Onshore oil production remains “robust,” up about 800,000 b/d year/year (y/y) in 2Q2012. Although the Gulf of Mexico fell a bit, Raymond James is now forecasting full-year 2012 oil production of 6.394 million b/d (736,000 b/d of growth) and 2013 oil output of 7.246 million b/d (852,000 b/d of growth). The full-year forecasts for 2012 and 2013 “are down a modest 53,000 b/d and 29,000 b/d, respectively, from our prior forecast.”

The analysts said it was a “little too early” to complete 2Q2012 production data for three major U.S. oil plays: the Eagle Ford Shale, the Williston Basin and the Permian Basin. They track two areas in the Permian, broken out as the “Horizontal” and the “Other.” However, a comparison using 1Q2012 data indicated that the Raymond James projections match up “well” with reported output.

“We believe the market is still underestimating the ability of our exploration and production friends to produce that Texas tea.”

For natural gas, “the trend has gone from ‘grow, grow grow’ to ‘moderate, moderate moderate,'” the analysts wrote. “Considering that we’ve dropped over 440 gas rigs in less than a year, all we can say is that it’s about dang time.”

Even though the United States has dropped 440 natural gas rigs since last October, domestic output won’t decline “until 2015, thanks to the trifecta of uncompleted well inventories, associated gas production and efficiencies,” said the duo.

Raymond James still is projecting y/y gas growth of 4 Bcf/d, but the 2013 growth outlook was cut to 0.5 Bcf/d from a previous forecast of 2 Bcf/d. “Interestingly, we’re still projecting gas production growth through 2014, and although it’s very marginal growth, we believe that is a testament to both drilling efficiencies and the impact of associated gas from the oil plays.”

The Marcellus Shale is proving to be the world-class gas play that everyone has said it would be.
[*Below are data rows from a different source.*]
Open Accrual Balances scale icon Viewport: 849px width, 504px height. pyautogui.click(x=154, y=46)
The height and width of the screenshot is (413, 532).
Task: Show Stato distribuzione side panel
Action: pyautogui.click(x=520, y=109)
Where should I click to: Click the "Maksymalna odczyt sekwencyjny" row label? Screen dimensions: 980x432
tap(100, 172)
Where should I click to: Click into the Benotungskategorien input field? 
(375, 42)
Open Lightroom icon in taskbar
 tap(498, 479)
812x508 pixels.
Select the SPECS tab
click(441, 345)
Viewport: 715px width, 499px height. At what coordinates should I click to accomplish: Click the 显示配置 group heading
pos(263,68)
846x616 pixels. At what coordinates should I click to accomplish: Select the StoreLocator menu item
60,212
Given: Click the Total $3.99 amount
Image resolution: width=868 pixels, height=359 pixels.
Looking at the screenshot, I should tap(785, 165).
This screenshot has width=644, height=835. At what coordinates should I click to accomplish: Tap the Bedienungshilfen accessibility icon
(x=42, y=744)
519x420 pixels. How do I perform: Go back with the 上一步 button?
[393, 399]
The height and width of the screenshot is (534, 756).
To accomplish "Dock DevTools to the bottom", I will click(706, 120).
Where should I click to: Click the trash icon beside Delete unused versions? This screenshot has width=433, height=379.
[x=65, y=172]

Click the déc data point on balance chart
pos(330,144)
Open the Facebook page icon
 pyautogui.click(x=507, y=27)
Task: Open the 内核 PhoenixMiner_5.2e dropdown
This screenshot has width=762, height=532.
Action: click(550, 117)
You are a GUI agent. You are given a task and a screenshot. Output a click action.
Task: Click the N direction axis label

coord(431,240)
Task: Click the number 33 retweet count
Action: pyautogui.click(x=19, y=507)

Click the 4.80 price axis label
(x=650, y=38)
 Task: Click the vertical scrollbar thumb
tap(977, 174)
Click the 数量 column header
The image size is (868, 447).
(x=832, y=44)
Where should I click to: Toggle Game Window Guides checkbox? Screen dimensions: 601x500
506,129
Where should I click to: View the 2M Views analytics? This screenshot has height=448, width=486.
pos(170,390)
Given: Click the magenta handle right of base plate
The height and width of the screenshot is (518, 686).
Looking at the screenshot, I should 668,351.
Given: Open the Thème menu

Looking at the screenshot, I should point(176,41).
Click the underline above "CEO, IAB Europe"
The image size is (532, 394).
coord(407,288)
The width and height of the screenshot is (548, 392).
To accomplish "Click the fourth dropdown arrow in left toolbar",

Based on onshore gas output data verified to date, “the numbers have been right on cue sans the Haynesville, which is likely attributable to higher-than-expected shut-ins from the play,” said Adkins and Freeman.

Growth from the region appears to rival the “2009-2011 growth seen out of the Haynesville,” and “we expect the play to be the “King of the Gas Shales” by 2015 at the latest.

“Much of the current constraints from an already rampant growth rate have been on the infrastructure side, which is reasonable given the play’s large aerial extent. However, this type of constraint is likely just a near-to-medium term issue that should be resolved by 2015 as well.”